B-Metro Comment: Protect children from abuse

The abuse of children is something that needs the whole community to come together and tackle head on.

We have had cases of child abuse within family settings and some cases that are worsened by the breakdown of families.

Newspapers carry an increasing number of girls being abused by their fathers and in some cases falling pregnant.

These are worrying developments in that the supposed protectors of the children are turning out to be the worst predators.

Society cannot shirk from its responsibility and let these child predators ride roughshod over the rights of the poor children.

While cases of sexual abuse have received the most attention, there are also other instances where children have been victims of abuse without the community coming to their aid.

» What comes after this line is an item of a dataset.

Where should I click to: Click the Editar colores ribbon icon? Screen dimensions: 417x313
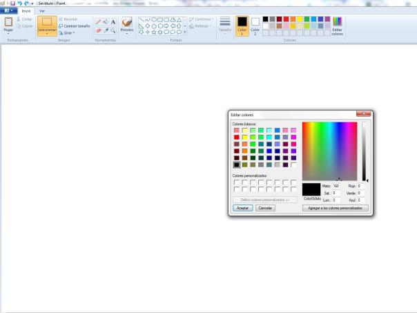pyautogui.click(x=337, y=26)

The HIV and Aids scourge has for many years carried an added burden of stigma that is slowly being peeled off but there are elements that from time to time take us back to the dark days through their conduct.

It does not help matters that some of the people accused of such are role models and opinion leaders within our communities.

This is very worrying indeed. Elsewhere in this edition we carry a story of a teacher who was seeking maintenance for her child. We believe it was quite responsible for her to seek the assistance of the father in looking after the child.

However, we find it distasteful that she sought to abuse the child in the process, exposing her HIV status by garlanding her with a placard pronouncing her HIV status at the courts.

This was possibly done to evoke sympathy from the courts but it was an extreme way of seeking that attention.

The woman in question could be having problems with the father of the child but to expose the child in the manner that she did borders on the criminal and tends to stigmatise people living with the virus. If the child had some other chronic condition was she going to have a placard around her neck as well?

We believe this practice of begging or extorting people of money using an object of pity, usually under-age children, is quite unethical and culturally unacceptable.

Let us protect our children and always seek to have their best interests at heart.

In this particular case the emotional trauma that the mother put the child through may never be fully grasped. It is easy to point a finger at rapists, child beaters, murderers but all these cause a lot of psychological damage to either the victims or their immediate families.

When as parents we engage in clashes after our relationships break down, we should spare a thought for the innocent souls.

They know nothing hence the need for us to protect them against our anger and any irrational decisions fuelled by such anger.